Step 7: Clean Out Your Snuffer Bottle and Enjoy Your Gold

Once I have extracted all the gold I can from the black sand, it's time to clean up the contents of my sniffer bottle. I clean out my pan and then dump the contents of the sniffer bottle into it. I then again use the magnet to separate out the black sand that got sucked up with the gold. Then I suck the now clean gold back into the sniffer bottle and transfer it to a storage vial. The first photo shows one of my gold vials containing all the pickers, flakes and dust found from only one morning out on my secret little panning creek. Not bad for a morning's work. Ok, so I'm not getting rich, but I am having a lot of fun. It's also good exercise. And the gold adds up over time.
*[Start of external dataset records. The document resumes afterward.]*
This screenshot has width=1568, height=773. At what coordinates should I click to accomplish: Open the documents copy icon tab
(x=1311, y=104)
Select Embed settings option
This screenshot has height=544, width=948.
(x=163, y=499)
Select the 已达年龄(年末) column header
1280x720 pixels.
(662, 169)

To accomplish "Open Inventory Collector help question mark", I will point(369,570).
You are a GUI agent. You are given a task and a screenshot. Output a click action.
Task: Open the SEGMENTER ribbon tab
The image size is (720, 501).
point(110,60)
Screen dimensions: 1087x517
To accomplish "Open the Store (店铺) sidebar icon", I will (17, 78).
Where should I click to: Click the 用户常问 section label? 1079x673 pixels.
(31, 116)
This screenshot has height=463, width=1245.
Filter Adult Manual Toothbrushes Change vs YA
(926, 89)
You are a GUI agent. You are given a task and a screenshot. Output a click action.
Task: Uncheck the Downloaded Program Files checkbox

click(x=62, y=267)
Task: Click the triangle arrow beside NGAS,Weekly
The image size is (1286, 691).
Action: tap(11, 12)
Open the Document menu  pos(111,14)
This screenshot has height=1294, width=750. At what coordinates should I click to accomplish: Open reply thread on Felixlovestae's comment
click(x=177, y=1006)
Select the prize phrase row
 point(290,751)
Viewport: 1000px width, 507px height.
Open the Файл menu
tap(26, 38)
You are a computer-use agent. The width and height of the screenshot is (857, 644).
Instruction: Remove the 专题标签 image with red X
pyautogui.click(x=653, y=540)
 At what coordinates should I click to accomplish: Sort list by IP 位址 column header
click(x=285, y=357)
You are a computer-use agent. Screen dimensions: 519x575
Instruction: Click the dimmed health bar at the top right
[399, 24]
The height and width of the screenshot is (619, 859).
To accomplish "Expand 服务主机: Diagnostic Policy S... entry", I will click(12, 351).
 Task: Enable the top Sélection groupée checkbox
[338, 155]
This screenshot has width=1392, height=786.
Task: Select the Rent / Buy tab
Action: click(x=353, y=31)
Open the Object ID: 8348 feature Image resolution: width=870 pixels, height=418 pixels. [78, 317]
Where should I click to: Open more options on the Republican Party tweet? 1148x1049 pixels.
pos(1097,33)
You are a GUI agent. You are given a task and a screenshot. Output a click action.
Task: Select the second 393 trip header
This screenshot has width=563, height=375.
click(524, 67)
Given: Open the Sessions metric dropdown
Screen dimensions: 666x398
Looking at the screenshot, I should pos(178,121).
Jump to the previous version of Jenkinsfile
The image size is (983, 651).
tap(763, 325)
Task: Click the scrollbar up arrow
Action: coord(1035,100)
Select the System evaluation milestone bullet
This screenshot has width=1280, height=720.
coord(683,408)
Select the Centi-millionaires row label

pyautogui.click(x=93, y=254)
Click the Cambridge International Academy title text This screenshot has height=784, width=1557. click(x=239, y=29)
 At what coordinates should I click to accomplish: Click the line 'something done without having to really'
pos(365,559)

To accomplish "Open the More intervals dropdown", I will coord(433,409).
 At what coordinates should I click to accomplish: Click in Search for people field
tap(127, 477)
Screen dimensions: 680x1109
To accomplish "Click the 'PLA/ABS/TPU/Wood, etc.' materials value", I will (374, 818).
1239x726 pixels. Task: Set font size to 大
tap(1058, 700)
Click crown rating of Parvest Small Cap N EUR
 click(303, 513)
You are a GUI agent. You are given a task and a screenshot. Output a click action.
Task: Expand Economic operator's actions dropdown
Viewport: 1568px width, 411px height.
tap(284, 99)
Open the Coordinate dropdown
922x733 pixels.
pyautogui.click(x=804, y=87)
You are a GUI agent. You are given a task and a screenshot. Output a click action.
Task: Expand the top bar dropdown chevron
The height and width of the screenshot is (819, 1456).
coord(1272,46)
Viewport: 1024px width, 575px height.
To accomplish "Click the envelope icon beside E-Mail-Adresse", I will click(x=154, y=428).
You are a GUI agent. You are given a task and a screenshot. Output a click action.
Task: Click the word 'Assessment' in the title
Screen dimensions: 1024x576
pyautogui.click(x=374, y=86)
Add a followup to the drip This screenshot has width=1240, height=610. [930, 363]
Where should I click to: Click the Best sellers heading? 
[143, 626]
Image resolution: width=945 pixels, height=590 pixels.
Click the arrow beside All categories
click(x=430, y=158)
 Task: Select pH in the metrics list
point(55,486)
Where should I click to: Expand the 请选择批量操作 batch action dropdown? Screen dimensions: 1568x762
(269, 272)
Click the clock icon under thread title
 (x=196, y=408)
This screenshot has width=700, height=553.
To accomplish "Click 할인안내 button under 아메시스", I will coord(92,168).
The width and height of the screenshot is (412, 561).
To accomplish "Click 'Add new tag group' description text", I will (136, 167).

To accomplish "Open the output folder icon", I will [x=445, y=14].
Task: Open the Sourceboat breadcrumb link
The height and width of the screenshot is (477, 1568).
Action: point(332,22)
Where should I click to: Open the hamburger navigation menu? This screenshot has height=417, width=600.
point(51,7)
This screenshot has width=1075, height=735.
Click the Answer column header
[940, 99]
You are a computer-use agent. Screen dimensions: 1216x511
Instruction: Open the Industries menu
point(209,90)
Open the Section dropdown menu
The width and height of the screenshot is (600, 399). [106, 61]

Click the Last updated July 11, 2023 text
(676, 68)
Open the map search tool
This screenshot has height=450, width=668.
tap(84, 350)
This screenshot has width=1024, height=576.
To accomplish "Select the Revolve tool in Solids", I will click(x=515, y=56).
With gold around $900 an ounce, it really starts adding up.

Give gold panning a try. I'll bet you'll have lots of fun doing too.

More information on gold panning and prospecting can be found on my web site at http://www.mdpub.com/

Step 8: Update: Selling Your Gold

I recently sold some of my accumulated gold. First I looked into various ways of selling it. Taking it to a jewelry store is one way. Many of them buy gold. The price they buy it at though is way below market value. I looked at eBay. Lots of people sell gold nuggets on bay, and get decent prices for them. I also looked into selling at one of my local auction houses. One local auction house sells a lot of expensive gold coins and jewelry every week. I decided to go with the auction house for my initial sale.

I couldn't stand to part with all my hard won gold. I kept some for the souvenir value and as a reminder of all the neat places I had gone and all the hard work I put in to mine it. The rest I carefully weighed up. It came to 6.1 grams of nuggets, flakes and dust. I sealed it in a new plastic vial and wrote up a little description of the contents. Then I consigned it to the auction house.

Just before the auction, the price of gold shot back up to about $900 per ounce. I was thrilled. The vial of gold sold for $150 at the auction. a little below market price, but then again, it wasn't pure gold. It was raw, unrefined gold with impurities.

The auctioneer takes a percentage off the top. This varies from auction house to auction house. You may want to shop around for the best deal if you go the auction rout for selling your gold. However, not all auction houses may get a crowd that that is interested in buying gold nuggets. I went with an auctioneer that regularly sells gold, and has a regular crowd of gold buyers, even though the auctioneer's fee was not the lowest around.

In the future, I may try selling my largest nuggets separately on eBay. Nuggets seem to go for a premium price there. Then I'll sell the rest of the flakes and dust at auction.

Now that I am making money at this, I guess I have lost my amateur status. Now I can call myself a professional gold miner. I can't wait to get out and find more gold.